Content starts
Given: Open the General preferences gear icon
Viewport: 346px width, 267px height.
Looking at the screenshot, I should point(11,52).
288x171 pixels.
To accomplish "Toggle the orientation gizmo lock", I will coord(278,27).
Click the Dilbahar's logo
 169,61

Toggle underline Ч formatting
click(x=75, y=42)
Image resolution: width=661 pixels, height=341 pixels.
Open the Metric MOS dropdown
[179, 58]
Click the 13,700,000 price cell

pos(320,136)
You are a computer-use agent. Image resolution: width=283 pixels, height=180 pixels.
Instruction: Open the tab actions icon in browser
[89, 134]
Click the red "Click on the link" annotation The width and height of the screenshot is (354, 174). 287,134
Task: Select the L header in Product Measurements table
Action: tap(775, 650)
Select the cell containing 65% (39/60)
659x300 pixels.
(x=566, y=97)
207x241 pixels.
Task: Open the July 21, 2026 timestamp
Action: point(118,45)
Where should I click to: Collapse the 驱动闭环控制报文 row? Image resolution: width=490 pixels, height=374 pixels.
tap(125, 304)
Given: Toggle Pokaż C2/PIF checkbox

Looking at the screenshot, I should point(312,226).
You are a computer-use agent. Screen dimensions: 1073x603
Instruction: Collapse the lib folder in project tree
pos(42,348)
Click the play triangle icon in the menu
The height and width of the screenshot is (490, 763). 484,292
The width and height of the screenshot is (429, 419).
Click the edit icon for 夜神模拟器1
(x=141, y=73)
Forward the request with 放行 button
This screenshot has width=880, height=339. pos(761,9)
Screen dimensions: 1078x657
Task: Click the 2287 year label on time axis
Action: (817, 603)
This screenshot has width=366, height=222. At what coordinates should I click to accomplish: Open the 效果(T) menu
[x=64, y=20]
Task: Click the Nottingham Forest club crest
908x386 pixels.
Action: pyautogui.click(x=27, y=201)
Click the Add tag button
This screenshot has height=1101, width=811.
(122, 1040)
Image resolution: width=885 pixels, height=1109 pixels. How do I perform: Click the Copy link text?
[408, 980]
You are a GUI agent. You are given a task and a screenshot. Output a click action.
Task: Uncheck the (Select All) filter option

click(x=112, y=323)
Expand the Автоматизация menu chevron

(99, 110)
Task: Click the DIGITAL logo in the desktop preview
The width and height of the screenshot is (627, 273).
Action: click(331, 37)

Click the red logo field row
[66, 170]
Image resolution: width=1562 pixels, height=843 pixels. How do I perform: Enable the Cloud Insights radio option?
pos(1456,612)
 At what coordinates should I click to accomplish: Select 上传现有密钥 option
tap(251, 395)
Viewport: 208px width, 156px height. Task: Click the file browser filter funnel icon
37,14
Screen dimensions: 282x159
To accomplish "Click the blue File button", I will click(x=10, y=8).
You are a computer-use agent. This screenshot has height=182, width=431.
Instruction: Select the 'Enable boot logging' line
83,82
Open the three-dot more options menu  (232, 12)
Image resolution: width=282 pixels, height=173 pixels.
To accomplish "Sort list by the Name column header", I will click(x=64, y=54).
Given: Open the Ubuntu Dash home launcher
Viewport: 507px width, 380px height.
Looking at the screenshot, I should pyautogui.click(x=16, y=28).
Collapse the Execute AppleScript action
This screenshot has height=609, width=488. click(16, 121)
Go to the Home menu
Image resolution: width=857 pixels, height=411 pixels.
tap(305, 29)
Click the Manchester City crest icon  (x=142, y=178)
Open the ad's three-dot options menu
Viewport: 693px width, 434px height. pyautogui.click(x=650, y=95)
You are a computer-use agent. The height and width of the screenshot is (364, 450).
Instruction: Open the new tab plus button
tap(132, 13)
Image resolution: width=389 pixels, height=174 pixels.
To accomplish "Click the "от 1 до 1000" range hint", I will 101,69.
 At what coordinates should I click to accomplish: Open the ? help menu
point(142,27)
Content ends
Task requirements: Look above for the line with "908x386 pixels." and the line with "You are a GUI", and reproduce exactly those two lines plus every line between, nothing more.

Result of the task:
908x386 pixels.
Action: pyautogui.click(x=27, y=201)
Click the Add tag button
This screenshot has height=1101, width=811.
(122, 1040)
Image resolution: width=885 pixels, height=1109 pixels. How do I perform: Click the Copy link text?
[408, 980]
You are a GUI agent. You are given a task and a screenshot. Output a click action.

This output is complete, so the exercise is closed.